TASK GOAL.
The response should be an exact repetition of all the entries.

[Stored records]
⁂
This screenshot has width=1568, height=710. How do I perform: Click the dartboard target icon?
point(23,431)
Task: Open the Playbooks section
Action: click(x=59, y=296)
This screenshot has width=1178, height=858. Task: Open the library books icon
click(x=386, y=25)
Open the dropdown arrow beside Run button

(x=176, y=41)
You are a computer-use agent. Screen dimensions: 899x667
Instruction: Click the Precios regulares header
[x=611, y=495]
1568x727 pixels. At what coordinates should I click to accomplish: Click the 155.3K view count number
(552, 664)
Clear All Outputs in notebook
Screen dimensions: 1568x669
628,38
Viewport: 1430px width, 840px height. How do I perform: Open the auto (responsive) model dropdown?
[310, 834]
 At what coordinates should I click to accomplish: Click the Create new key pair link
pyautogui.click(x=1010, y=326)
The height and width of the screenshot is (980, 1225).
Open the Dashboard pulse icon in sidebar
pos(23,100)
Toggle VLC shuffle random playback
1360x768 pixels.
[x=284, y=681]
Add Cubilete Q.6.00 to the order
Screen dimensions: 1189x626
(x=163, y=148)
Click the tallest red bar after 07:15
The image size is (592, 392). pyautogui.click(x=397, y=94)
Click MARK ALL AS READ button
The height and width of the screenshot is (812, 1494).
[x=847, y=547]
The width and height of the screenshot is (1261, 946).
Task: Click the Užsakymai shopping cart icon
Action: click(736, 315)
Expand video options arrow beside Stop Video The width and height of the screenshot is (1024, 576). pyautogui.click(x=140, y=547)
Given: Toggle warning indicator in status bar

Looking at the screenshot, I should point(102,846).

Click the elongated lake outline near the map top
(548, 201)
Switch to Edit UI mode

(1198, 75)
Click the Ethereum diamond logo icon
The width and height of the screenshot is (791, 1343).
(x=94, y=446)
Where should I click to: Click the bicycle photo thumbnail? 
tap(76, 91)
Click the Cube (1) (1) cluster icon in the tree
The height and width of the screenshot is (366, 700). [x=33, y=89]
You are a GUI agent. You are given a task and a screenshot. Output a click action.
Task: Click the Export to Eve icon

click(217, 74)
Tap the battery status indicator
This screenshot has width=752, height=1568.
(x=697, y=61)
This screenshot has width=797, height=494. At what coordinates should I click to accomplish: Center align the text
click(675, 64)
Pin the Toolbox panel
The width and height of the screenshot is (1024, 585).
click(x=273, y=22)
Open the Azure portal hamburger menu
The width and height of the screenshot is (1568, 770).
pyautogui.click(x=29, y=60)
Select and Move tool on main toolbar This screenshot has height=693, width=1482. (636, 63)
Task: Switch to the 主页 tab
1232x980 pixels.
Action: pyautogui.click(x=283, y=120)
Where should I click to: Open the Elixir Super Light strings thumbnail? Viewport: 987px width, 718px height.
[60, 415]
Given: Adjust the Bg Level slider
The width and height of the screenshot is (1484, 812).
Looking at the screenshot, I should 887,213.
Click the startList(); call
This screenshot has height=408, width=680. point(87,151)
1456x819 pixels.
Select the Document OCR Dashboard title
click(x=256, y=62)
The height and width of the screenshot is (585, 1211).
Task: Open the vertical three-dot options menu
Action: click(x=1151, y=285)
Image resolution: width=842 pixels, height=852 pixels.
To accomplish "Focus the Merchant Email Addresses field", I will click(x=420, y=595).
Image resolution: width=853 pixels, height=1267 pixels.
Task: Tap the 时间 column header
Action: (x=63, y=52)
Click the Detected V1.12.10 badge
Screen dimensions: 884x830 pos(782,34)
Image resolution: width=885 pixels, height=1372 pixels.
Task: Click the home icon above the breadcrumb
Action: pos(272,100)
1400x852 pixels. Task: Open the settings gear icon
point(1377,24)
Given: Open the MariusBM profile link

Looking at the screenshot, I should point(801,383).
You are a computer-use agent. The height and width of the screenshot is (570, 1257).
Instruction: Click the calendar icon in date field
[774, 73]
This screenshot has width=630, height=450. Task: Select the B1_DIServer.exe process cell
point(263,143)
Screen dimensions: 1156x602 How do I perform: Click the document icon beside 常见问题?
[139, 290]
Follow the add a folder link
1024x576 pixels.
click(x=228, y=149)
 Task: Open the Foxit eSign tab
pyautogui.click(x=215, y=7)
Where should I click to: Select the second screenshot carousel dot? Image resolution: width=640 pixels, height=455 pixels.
⁂
FINISHED TASK.
This screenshot has width=1568, height=710. How do I perform: Click the dartboard target icon?
point(23,431)
Task: Open the Playbooks section
Action: click(x=59, y=296)
This screenshot has width=1178, height=858. Task: Open the library books icon
click(x=386, y=25)
Open the dropdown arrow beside Run button

(x=176, y=41)
You are a computer-use agent. Screen dimensions: 899x667
Instruction: Click the Precios regulares header
[x=611, y=495]
1568x727 pixels. At what coordinates should I click to accomplish: Click the 155.3K view count number
(552, 664)
Clear All Outputs in notebook
Screen dimensions: 1568x669
628,38
Viewport: 1430px width, 840px height. How do I perform: Open the auto (responsive) model dropdown?
[310, 834]
 At what coordinates should I click to accomplish: Click the Create new key pair link
pyautogui.click(x=1010, y=326)
The height and width of the screenshot is (980, 1225).
Open the Dashboard pulse icon in sidebar
pos(23,100)
Toggle VLC shuffle random playback
1360x768 pixels.
[x=284, y=681]
Add Cubilete Q.6.00 to the order
Screen dimensions: 1189x626
(x=163, y=148)
Click the tallest red bar after 07:15
The image size is (592, 392). pyautogui.click(x=397, y=94)
Click MARK ALL AS READ button
The height and width of the screenshot is (812, 1494).
[x=847, y=547]
The width and height of the screenshot is (1261, 946).
Task: Click the Užsakymai shopping cart icon
Action: click(736, 315)
Expand video options arrow beside Stop Video The width and height of the screenshot is (1024, 576). pyautogui.click(x=140, y=547)
Given: Toggle warning indicator in status bar

Looking at the screenshot, I should point(102,846).

Click the elongated lake outline near the map top
(548, 201)
Switch to Edit UI mode

(1198, 75)
Click the Ethereum diamond logo icon
The width and height of the screenshot is (791, 1343).
(x=94, y=446)
Where should I click to: Click the bicycle photo thumbnail? 
tap(76, 91)
Click the Cube (1) (1) cluster icon in the tree
The height and width of the screenshot is (366, 700). [x=33, y=89]
You are a GUI agent. You are given a task and a screenshot. Output a click action.
Task: Click the Export to Eve icon

click(217, 74)
Tap the battery status indicator
This screenshot has width=752, height=1568.
(x=697, y=61)
This screenshot has width=797, height=494. At what coordinates should I click to accomplish: Center align the text
click(675, 64)
Pin the Toolbox panel
The width and height of the screenshot is (1024, 585).
click(x=273, y=22)
Open the Azure portal hamburger menu
The width and height of the screenshot is (1568, 770).
pyautogui.click(x=29, y=60)
Select and Move tool on main toolbar This screenshot has height=693, width=1482. (636, 63)
Task: Switch to the 主页 tab
1232x980 pixels.
Action: pyautogui.click(x=283, y=120)
Where should I click to: Open the Elixir Super Light strings thumbnail? Viewport: 987px width, 718px height.
[60, 415]
Given: Adjust the Bg Level slider
The width and height of the screenshot is (1484, 812).
Looking at the screenshot, I should 887,213.
Click the startList(); call
This screenshot has height=408, width=680. point(87,151)
1456x819 pixels.
Select the Document OCR Dashboard title
click(x=256, y=62)
The height and width of the screenshot is (585, 1211).
Task: Open the vertical three-dot options menu
Action: click(x=1151, y=285)
Image resolution: width=842 pixels, height=852 pixels.
To accomplish "Focus the Merchant Email Addresses field", I will click(x=420, y=595).
Image resolution: width=853 pixels, height=1267 pixels.
Task: Tap the 时间 column header
Action: (x=63, y=52)
Click the Detected V1.12.10 badge
Screen dimensions: 884x830 pos(782,34)
Image resolution: width=885 pixels, height=1372 pixels.
Task: Click the home icon above the breadcrumb
Action: pos(272,100)
1400x852 pixels. Task: Open the settings gear icon
point(1377,24)
Given: Open the MariusBM profile link

Looking at the screenshot, I should point(801,383).
You are a computer-use agent. The height and width of the screenshot is (570, 1257).
Instruction: Click the calendar icon in date field
[774, 73]
This screenshot has width=630, height=450. Task: Select the B1_DIServer.exe process cell
point(263,143)
Screen dimensions: 1156x602 How do I perform: Click the document icon beside 常见问题?
[139, 290]
Follow the add a folder link
1024x576 pixels.
click(x=228, y=149)
 Task: Open the Foxit eSign tab
pyautogui.click(x=215, y=7)
Where should I click to: Select the second screenshot carousel dot? Image resolution: width=640 pixels, height=455 pixels.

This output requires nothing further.